• [PASSAGE FOR REVIEW]
★ ★ ★ ★ ★ ★ ★
Truth may be stranger than fiction, but the lines are blurred in THE PRESIDENT'S THERAPIST, a riveting, about-to-be released political thriller in which readers share an insider's portal into President George W. Bush's closet alcohol addiction, leadership travails, marital woes, and more, through the first-person account of the president's psychotherapist.

THE PRESIDENT'S THERAPIST by eminent leadership consultant John Wareham, delivers an eerily accurate portrayal of the 42nd president, as lead character psychotherapist Dr. Mark Alter attempts to help the failing president address his clandestine addiction to alcohol and reverse the course of the disastrous Iraq War. Along the way, Dr. Alter also engages in cathartic marriage counseling sessions with First Lady Laura Bush, and heated arguments with Vice President Dick Cheney and political strategist Karl Rove.
★ ★ ★ ★ ★ ★ ★
(Source records)
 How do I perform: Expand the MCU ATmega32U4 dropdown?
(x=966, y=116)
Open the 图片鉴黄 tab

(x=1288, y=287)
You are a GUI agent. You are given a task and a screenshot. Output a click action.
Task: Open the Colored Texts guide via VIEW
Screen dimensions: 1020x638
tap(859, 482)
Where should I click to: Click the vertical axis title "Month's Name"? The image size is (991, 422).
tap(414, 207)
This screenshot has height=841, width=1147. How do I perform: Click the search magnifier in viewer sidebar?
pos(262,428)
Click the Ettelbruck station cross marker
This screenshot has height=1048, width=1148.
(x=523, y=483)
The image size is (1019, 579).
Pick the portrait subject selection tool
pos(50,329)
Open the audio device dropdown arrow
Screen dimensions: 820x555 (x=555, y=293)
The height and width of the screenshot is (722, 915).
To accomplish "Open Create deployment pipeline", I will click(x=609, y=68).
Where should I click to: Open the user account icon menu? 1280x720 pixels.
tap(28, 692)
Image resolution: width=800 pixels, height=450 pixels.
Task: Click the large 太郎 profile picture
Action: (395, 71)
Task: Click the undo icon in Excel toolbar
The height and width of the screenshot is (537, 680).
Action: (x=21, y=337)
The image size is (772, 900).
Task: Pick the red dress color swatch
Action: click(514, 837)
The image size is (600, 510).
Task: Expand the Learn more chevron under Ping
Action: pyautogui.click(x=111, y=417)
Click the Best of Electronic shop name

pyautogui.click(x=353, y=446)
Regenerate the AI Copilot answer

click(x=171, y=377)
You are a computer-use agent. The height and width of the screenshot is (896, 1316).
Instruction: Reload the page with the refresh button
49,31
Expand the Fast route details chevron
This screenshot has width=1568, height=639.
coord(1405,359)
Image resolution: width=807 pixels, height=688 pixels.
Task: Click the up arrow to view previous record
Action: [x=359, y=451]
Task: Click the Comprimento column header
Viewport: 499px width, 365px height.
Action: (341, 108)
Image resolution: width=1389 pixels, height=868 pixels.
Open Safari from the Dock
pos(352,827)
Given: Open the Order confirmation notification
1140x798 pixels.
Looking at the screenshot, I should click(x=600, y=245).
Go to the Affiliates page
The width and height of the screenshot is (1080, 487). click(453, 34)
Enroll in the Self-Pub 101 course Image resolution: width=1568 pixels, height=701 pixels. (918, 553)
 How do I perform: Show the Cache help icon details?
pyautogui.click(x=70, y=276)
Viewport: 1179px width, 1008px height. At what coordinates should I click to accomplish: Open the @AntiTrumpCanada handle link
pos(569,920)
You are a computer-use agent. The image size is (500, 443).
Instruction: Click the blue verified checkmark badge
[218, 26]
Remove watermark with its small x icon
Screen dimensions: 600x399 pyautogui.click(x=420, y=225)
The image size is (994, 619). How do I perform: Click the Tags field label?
★ ★ ★ ★ ★ ★ ★
• [EXERCISE SET]
**A)** List every person named in the book description.
**B)** Turn the paragraph of the book description beginning "THE PRESIDENT'S THERAPIST by eminent leadership consultant" into a short bulleted list that keeps its main facts.

• [RESPONSES BY TASK]
**A)**
- George W. Bush
- John Wareham
- Dr. Mark Alter
- Laura Bush
- Dick Cheney
- Karl Rove

**B)**
- Author: leadership consultant John Wareham
- Lead character: psychotherapist Dr. Mark Alter
- Alter tries to help the failing president face his secret alcohol addiction and reverse the course of the Iraq War.
- He holds marriage counseling sessions with First Lady Laura Bush.
- He argues heatedly with Vice President Dick Cheney and strategist Karl Rove.